Em mais uma demonstração de sua incompatibilidade com o interesse público, as televisões brasileiras deixaram de transmitir ao vivo o que as rádios, quase todas associadas às mesmas TVs, definiam como o maior acontecimento público já havido em Brasília. Grandiosidade física, social e política que as próprias televisões reconheceram nos seus sintéticos telejornais noturnos.
O grande democrata que está na Presidência da República não desejava, por não lhe convir politicamente, que os cidadãos em geral pudessem ter a informação visual -o testemunho típico da era eletrônica- de um acontecimento que convergiu de todo o país para atestar, no território mesmo do poder, a ineficiência administrativa do governo, uma grave derrota de Fernando Henrique Cardoso e a falsidade a que se reduziram suas promessas e compromissos de candidato.
O encontro apoteótico da marcha dos sem-terra com a capital da República, dando enfim sentido àqueles espaços monumentosos, encarnou uma denúncia também do sistema de comunicação vigente no Brasil. Para ficarmos só no ocidente, mesmo as TVs estatais européias, e são muitas, têm liberdade não só de informação, mas de crítica aos governos e governantes. São entendidas como propriedades do Estado e não como instrumentos de governantes.
Nos Estados Unidos, no Canadá, os canais são concessões como são no Brasil, mas daí não resultam condicionamentos nem de longe parecidos com os existentes aqui. É a diferença entre instituições democráticas e o que o presidente do Supremo Tribunal Federal, Sepúlveda Pertence, chama de "ditadura da maioria" política.

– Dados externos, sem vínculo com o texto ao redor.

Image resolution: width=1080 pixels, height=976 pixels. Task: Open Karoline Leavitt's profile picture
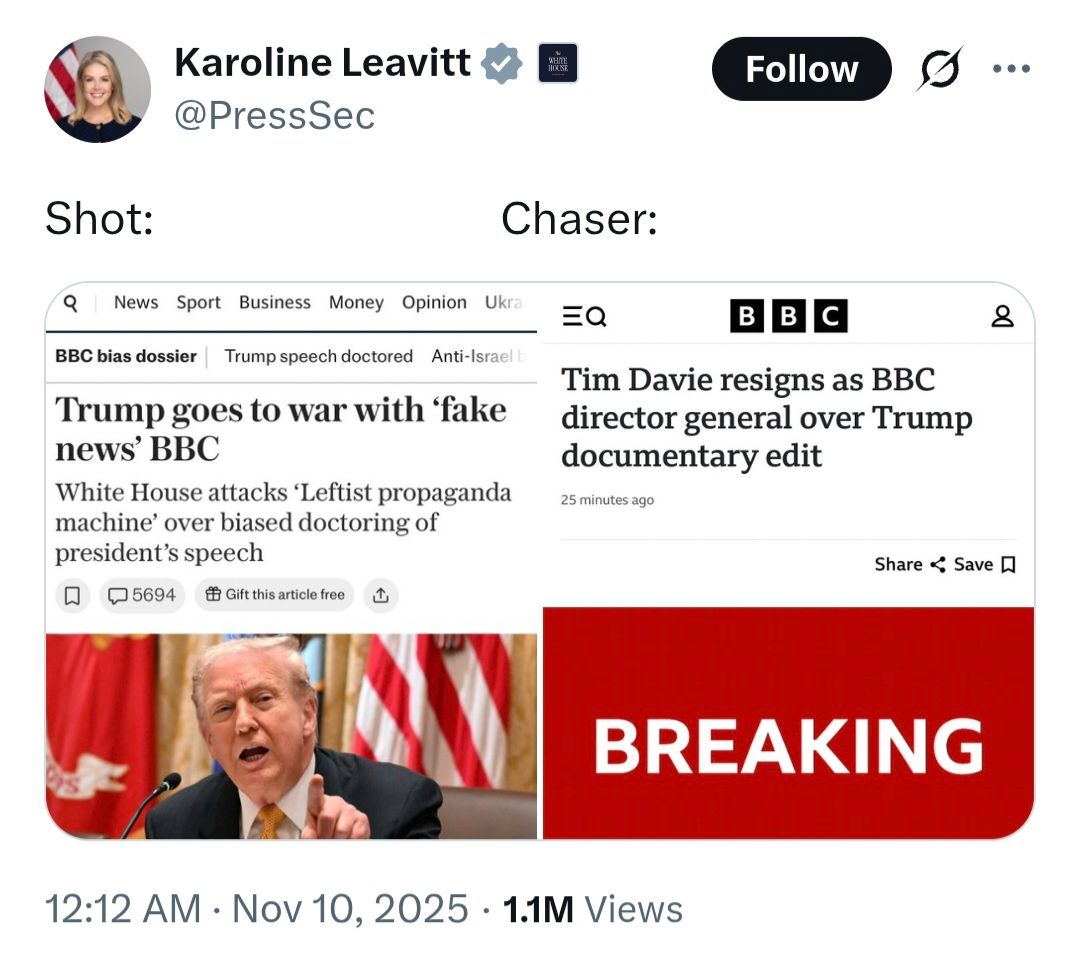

A marcha não ficou esquecida, porém. Foi lembrada, claro, à maneira televisiva habitual: enquanto os sem-terra e os aderentes chegavam à Esplanada dos Ministérios, Fernando Henrique Cardoso punha a imaginação em atividade, naturalmente pela Rede Globo, para propagar suas realizações não percebidas pelos sem-terra: já aplicou a reforma agrária em território do tamanho da Bélgica, 3 milhões de hectares; já fez mais do que todos os governos anteriores; já fez -para encurtar, já fez tudo.

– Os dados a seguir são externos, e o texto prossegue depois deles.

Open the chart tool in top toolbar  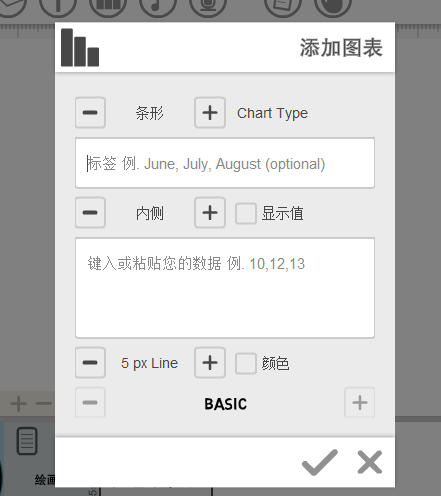108,5
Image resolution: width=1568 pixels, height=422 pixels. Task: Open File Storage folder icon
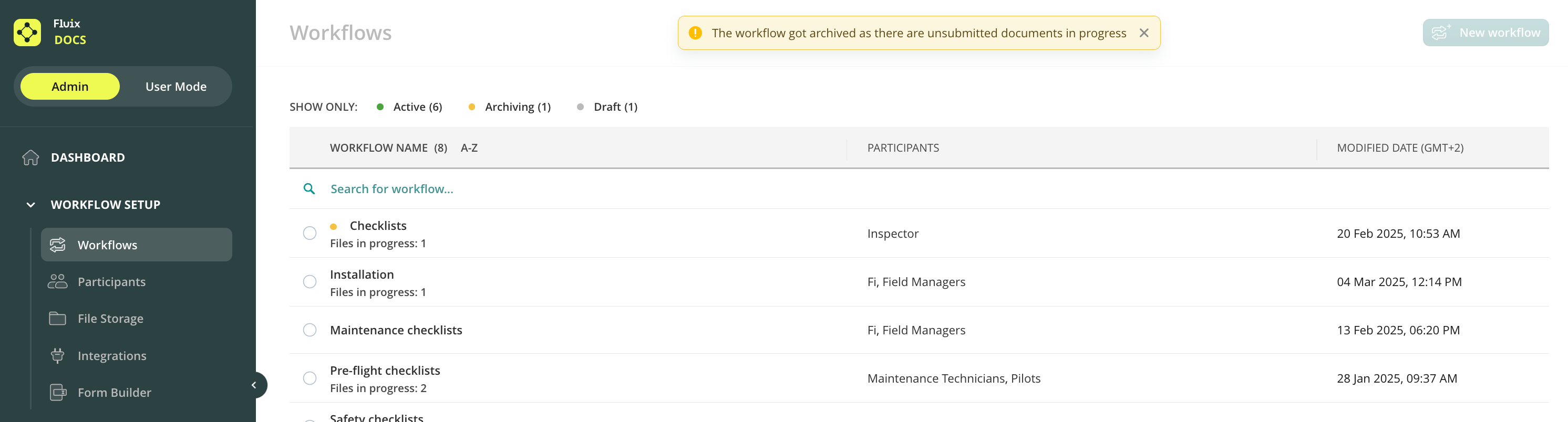point(57,319)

Por alguma razão irrelevante, dá-se que os números de assentamentos e outros feitos apresentados pelo governo estão, na melhor hipótese, três vezes acima dos levantamentos comprováveis. E são muito inferiores ao realizado por Sarney e até nos dois anos anti-sociais de Collor.
Os números em que Fernando Henrique pode apresentar-se, com veracidade, como recordista absoluto, não foram por ele citados: os 440 conflitos rurais em 95 e os 520 em 96 não têm precedentes. Assim como são recorde absoluto os 57 assassinatos de 96. Todos, é óbvio, impunes -o que é outro recorde.